Managing Data Dependencies

Dependency graphs can be tracked explicitly in datafs, and each version can have its own dependencies.

You specify dependencies from the command line interface or from within python.

Note

Dependencies are not currently validated in any way, so entering a dependency that is not a valid archive name or version will not raise an error.

Specifying Dependencies

On write

Dependencies can be set when using the --dependency option to the update command. To specify several dependencies, use multiple --dependency archive[==version] arguments.

Each --dependency value should have the syntax archive_name==version. Supplying only the archive name will result in a value of None. A value of None is a valid dependency specification, where the version is treated as unpinned and is always interpreted as the dependency’s latest version.

For example:

$ datafs create my_archive

$ echo "contents depend on archive 2 v1.1" >> arch.txt

$ datafs update my_archive arch.txt  --dependency "archive2==1.1" --dependency "archive3"

$ datafs get_dependencies my_archive
{'archive2': '1.1', 'archive3': None}

After write

Dependencies can also be added to the latest version of an archive using the set_dependencies command:

$ datafs set_dependencies my_archive --dependency archive2==1.2

$ datafs get_dependencies my_archive
{'archive2': '1.2'}

Using a requirements file

If a requirements file is present at api creation, all archives written with that api object will have the specified dependencies by default.
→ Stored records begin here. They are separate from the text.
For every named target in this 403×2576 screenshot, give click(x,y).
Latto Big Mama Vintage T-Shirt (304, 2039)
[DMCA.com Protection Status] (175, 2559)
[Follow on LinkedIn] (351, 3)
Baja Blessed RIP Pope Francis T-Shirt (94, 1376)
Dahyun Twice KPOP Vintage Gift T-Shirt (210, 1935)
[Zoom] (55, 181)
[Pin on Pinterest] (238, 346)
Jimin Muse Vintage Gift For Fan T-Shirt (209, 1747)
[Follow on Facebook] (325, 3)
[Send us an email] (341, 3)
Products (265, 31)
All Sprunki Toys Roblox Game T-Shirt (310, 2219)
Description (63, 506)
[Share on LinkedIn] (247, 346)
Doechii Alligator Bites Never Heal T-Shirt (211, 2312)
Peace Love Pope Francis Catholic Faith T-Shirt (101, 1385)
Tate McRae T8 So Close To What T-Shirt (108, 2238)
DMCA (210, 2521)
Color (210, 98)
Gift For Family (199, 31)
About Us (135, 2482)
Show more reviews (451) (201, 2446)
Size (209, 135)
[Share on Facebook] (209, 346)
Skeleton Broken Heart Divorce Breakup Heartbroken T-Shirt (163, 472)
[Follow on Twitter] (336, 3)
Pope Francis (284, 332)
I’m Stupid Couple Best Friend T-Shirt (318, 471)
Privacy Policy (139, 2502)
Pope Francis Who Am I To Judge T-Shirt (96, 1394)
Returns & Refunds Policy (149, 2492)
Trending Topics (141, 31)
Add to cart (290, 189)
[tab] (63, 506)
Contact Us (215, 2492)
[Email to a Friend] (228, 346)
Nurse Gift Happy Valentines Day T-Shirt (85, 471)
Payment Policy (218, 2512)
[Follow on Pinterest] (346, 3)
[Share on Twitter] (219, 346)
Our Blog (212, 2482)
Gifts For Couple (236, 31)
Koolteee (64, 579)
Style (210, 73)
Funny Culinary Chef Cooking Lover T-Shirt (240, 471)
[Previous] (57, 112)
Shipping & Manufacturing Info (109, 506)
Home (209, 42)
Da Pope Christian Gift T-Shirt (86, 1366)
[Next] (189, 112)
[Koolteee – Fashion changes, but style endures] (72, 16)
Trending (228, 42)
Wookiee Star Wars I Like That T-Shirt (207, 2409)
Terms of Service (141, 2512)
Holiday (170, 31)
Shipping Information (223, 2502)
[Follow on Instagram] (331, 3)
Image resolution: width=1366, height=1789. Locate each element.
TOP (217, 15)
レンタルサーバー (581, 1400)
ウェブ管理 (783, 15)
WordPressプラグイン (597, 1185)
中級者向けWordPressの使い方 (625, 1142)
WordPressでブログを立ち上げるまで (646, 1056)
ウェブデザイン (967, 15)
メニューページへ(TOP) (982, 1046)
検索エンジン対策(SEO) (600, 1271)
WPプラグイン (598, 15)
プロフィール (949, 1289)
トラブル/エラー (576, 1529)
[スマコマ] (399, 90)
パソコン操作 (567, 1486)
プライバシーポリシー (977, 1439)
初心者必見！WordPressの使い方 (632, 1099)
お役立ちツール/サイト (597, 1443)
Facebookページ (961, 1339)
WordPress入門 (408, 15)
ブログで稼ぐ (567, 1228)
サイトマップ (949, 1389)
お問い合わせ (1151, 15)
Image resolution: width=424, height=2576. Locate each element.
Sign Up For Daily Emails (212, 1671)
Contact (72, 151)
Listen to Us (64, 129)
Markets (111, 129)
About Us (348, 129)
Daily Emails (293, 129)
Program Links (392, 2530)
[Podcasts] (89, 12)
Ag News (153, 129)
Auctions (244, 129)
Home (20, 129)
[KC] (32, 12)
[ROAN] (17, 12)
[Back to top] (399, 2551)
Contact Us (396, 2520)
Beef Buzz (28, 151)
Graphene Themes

For example, with the following requirements file as requirements_data.txt:

1
2
dep1==1.0
dep2==0.4.1a3

Archives written while in this working directory will have these requirements:

$ echo "depends on dep1 and dep2" > arch.txt

$ datafs update my_archive arch.txt --requirements_file 'requirements_data.txt'

$ datafs get_dependencies my_archive
{'dep1': '1.0', 'dep2': '0.4.1a3'}

Using Dependencies

Retrieve dependencies with the dependencies command:

$ datafs get_dependencies my_archive
{'dep1': '1.0', 'dep2': '0.4.1a3'}

Get dependencies for older versions using the --version argument:

$ datafs get_dependencies my_archive --version 0.0.1
{'archive2': '1.1', 'archive3': None}